How might single-cell analysis techniques advance our understanding of β-catenin phosphorylation heterogeneity?

Single-cell analysis techniques offer promising avenues for understanding the heterogeneity of β-catenin phosphorylation in complex systems:

• Single-cell phosphoproteomics: Emerging technologies that enable phosphoprotein analysis at the single-cell level could reveal cell-to-cell variability in β-catenin phosphorylation states that are masked in bulk analysis.

• Live-cell imaging of endogenously tagged β-catenin: Building on approaches like the CRISPR/Cas9-mediated fluorescent tagging of β-catenin alleles , researchers can track phosphorylation-dependent degradation in individual cells in real-time.

• Mass cytometry (CyTOF): Antibodies against different phosphorylated forms of β-catenin could be used in CyTOF to simultaneously assess multiple post-translational modifications across thousands of individual cells.

• Spatial transcriptomics combined with phospho-protein imaging: Correlating spatial patterns of gene expression with β-catenin phosphorylation status could reveal microenvironmental influences on Wnt signaling activity.

• Microfluidic approaches: Single-cell capture and analysis platforms could allow for dynamic stimulation of individual cells while monitoring phospho-β-catenin responses, revealing cell-specific thresholds and kinetics.

What are emerging techniques for studying the dynamics of β-catenin phosphorylation in live cells?

Emerging techniques for studying β-catenin phosphorylation dynamics in live cells include:

• Phospho-specific FRET sensors: Genetically encoded biosensors that undergo conformational changes upon β-catenin phosphorylation could enable real-time visualization of phosphorylation events.

• Fluorescence Correlation Spectroscopy (FCS): As demonstrated in recent research, FCS allows quantitative measurement of fluorescently tagged β-catenin mobility and interactions in living cells following treatments with Wnt pathway modulators .

• Lattice light-sheet microscopy: This technique enables high-resolution, low-phototoxicity imaging of protein dynamics in 3D over extended periods, ideal for tracking β-catenin movement following phosphorylation.

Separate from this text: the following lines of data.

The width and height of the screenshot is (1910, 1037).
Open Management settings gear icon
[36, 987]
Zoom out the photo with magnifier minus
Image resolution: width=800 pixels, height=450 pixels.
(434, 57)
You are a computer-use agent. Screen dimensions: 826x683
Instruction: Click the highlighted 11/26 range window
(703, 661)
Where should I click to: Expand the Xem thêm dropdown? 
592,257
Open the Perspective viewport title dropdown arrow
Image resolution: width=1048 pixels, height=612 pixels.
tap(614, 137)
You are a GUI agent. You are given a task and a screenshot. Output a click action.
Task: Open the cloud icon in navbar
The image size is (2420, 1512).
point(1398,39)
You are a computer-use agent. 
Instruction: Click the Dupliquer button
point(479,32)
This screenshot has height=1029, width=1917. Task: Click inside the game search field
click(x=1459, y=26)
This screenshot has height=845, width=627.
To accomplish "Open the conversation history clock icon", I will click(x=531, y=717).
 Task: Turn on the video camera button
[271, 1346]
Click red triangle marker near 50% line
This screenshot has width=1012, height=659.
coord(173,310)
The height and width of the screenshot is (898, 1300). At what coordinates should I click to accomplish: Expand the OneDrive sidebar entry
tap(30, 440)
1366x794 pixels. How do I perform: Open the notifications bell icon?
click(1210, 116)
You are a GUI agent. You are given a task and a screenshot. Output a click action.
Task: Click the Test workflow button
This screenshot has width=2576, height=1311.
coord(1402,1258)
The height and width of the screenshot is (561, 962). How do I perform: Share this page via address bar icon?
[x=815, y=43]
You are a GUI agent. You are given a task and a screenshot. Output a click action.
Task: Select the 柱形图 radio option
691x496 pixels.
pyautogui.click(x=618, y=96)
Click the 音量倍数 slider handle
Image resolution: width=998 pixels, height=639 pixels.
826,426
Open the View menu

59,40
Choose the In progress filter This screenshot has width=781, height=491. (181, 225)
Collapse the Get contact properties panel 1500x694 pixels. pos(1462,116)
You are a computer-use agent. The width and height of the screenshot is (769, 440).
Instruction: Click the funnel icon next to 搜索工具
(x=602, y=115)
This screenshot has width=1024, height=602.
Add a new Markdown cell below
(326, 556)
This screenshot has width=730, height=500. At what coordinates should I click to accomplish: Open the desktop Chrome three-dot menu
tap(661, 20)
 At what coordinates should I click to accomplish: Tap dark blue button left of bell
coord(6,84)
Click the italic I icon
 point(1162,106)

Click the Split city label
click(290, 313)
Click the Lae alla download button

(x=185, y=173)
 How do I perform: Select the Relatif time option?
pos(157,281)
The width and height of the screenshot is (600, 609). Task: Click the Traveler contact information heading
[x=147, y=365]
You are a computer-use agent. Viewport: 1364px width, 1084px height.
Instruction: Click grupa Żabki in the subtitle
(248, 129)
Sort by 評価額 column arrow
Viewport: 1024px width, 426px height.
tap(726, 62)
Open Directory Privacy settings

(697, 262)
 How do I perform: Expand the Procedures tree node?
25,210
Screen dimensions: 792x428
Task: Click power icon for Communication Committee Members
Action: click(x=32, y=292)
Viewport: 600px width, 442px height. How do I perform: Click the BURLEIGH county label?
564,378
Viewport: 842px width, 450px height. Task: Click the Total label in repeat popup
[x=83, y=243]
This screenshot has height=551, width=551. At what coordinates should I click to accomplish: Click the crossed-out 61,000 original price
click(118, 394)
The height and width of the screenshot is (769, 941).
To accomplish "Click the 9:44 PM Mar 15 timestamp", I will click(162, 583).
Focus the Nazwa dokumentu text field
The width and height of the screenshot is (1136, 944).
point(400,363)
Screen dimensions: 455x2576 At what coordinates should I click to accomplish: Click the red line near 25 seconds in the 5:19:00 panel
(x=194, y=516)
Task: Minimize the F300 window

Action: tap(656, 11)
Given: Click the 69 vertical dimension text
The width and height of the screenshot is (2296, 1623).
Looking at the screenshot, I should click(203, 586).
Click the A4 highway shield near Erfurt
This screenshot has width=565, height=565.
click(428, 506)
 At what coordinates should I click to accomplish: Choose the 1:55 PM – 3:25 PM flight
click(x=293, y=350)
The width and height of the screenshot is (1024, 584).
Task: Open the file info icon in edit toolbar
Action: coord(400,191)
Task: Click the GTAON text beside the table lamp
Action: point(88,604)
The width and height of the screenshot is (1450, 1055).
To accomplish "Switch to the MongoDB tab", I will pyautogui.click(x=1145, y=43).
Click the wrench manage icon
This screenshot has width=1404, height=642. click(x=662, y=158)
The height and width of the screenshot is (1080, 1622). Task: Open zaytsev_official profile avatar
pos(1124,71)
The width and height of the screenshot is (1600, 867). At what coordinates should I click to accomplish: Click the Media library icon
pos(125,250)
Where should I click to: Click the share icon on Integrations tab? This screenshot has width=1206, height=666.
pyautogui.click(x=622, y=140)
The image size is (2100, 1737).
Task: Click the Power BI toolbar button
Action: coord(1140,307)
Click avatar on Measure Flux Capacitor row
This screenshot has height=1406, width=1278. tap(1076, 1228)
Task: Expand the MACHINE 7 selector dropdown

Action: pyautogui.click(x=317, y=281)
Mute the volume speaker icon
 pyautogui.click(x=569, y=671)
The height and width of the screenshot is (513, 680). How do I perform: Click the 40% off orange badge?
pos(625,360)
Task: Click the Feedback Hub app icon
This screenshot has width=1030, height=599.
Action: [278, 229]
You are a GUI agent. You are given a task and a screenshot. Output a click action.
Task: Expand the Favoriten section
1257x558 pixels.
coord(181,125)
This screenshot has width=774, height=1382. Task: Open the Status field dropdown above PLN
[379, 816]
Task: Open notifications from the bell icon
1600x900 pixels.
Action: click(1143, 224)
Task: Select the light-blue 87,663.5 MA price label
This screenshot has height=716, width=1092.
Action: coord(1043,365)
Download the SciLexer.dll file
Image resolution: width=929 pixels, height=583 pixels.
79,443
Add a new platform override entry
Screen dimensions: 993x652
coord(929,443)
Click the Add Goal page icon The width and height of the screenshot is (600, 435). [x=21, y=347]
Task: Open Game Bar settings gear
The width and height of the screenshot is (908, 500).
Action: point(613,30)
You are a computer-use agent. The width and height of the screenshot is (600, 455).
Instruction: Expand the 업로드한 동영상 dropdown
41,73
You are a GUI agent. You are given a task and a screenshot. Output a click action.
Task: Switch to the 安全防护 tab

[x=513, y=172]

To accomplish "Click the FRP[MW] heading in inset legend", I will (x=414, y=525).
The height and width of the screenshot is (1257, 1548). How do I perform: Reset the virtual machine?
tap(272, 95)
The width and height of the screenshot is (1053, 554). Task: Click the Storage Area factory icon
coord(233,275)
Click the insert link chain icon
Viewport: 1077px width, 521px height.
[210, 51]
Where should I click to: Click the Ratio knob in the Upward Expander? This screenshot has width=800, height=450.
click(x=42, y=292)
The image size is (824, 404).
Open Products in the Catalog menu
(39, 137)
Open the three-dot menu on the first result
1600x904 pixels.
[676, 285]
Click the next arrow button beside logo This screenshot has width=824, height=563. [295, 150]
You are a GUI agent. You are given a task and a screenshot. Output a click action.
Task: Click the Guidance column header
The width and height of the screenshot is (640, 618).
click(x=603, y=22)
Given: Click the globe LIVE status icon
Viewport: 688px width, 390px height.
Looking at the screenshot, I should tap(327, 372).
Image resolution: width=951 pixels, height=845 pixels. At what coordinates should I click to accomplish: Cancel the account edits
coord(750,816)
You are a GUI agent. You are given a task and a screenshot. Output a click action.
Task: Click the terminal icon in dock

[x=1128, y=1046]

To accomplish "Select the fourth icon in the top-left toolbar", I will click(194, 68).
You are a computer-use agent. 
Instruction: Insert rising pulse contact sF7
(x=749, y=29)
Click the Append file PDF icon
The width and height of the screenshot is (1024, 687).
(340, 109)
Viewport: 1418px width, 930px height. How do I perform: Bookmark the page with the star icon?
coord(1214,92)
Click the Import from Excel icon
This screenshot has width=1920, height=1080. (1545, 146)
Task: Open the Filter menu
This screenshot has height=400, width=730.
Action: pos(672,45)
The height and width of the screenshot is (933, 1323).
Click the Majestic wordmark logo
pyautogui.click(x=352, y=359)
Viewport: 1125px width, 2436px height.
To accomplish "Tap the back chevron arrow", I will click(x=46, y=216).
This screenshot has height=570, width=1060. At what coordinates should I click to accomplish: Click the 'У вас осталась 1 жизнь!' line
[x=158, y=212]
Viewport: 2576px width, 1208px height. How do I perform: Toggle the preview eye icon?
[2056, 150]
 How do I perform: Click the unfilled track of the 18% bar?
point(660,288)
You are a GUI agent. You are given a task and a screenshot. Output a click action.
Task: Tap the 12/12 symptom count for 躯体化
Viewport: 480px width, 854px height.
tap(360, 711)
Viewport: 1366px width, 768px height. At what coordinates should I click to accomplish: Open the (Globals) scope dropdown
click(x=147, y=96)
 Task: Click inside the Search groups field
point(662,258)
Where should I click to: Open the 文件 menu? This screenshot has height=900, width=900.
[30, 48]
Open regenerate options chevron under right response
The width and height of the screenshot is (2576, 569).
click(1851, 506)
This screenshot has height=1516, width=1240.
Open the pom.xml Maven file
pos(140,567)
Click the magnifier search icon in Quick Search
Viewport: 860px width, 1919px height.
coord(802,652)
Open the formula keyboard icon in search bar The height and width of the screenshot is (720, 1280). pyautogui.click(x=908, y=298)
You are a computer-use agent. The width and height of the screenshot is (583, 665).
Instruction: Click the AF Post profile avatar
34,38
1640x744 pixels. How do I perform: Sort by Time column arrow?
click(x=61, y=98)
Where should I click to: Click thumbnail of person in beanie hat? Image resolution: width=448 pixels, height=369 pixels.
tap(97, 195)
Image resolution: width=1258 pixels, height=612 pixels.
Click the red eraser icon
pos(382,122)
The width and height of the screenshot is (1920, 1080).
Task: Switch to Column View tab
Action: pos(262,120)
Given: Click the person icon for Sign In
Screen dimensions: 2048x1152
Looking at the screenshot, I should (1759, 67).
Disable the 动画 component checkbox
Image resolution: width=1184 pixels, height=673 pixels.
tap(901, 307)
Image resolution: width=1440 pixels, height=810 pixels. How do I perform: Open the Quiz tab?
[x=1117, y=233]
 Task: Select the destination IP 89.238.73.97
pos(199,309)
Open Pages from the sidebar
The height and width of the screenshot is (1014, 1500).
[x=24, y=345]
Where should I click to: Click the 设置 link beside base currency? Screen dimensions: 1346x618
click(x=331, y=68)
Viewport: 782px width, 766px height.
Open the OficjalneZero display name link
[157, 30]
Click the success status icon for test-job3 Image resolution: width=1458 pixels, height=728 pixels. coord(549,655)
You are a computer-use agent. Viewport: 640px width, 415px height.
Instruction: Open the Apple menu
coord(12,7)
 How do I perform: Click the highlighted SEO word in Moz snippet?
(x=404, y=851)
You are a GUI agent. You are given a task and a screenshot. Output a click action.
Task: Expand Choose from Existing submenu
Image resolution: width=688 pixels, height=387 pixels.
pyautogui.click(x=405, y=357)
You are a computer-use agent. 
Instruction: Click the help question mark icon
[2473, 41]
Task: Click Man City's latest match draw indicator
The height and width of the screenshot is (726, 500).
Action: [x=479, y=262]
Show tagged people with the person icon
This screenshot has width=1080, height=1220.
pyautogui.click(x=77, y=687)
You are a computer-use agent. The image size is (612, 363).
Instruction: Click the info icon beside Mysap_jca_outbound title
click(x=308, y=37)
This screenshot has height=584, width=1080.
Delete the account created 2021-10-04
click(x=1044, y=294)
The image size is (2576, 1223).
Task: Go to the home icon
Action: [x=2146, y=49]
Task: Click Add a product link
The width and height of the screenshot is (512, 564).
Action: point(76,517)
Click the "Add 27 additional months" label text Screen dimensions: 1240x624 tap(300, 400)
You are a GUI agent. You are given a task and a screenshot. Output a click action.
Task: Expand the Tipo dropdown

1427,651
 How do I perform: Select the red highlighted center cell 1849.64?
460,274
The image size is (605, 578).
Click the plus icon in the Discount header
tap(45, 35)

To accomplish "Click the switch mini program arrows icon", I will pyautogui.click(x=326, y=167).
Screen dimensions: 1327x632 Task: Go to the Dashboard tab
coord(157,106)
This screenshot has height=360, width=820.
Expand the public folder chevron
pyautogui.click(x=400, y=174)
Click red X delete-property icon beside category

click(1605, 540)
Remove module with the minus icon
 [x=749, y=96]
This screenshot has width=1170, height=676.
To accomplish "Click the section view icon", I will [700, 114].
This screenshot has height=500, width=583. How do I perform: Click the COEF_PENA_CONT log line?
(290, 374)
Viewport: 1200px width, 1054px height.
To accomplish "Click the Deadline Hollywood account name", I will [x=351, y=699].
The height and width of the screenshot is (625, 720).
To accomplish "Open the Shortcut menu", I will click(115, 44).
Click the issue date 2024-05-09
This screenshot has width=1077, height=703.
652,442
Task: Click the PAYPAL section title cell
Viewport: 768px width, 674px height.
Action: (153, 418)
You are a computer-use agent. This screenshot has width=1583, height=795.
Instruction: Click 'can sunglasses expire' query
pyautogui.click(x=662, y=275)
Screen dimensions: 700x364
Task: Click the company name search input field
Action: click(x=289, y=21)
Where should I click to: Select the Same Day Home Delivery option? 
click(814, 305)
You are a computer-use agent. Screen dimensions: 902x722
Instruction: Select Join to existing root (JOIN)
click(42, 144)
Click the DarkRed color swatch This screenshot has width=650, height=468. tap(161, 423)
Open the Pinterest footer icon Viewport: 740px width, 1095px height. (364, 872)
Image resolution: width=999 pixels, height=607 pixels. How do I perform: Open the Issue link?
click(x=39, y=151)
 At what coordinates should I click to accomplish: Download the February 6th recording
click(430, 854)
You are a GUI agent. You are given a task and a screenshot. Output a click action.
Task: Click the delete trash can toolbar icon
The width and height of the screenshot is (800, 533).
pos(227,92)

• Optogenetic control of kinase activity: Combining light-controlled activation of GSK3β with imaging of fluorescently tagged β-catenin could provide precise temporal control over phosphorylation events.

• Fluorescent lifetime imaging microscopy (FLIM): FLIM-based approaches could detect changes in the microenvironment of fluorescently tagged β-catenin associated with phosphorylation status.

• CRISPR-based lineage tracing with β-catenin reporters: This approach could link β-catenin phosphorylation states to cell fate decisions in developmental contexts.

What are the key considerations for designing experiments to investigate β-catenin phosphorylation in different research contexts?

When designing experiments to investigate β-catenin phosphorylation, researchers should consider:

• Research question specificity: Clearly define whether the focus is on detection, quantification, localization, or functional consequences of β-catenin phosphorylation at Ser37.

• Experimental system selection: Choose appropriate models based on endogenous Wnt pathway activity, presence of mutations in pathway components, and technical compatibility with desired assays.

• Technical approach optimization: Select antibodies with validated specificity for phospho-Ser37 , optimize sample preparation to preserve phosphorylation status, and include appropriate controls.

• Temporal considerations: Design time-course experiments that account for the rapid degradation of phosphorylated β-catenin and the sequential nature of phosphorylation events .

• Comprehensive analysis: Combine detection of Ser37 phosphorylation with assessment of other phosphorylation sites and downstream functional readouts of Wnt pathway activity.

• Advanced methodologies: Consider innovative approaches such as endogenous tagging of β-catenin alleles for more physiologically relevant studies of phosphorylation dynamics.

• Cross-disciplinary integration: Incorporate findings into broader cellular contexts by exploring connections between β-catenin phosphorylation and other signaling pathways, cellular processes, or disease mechanisms.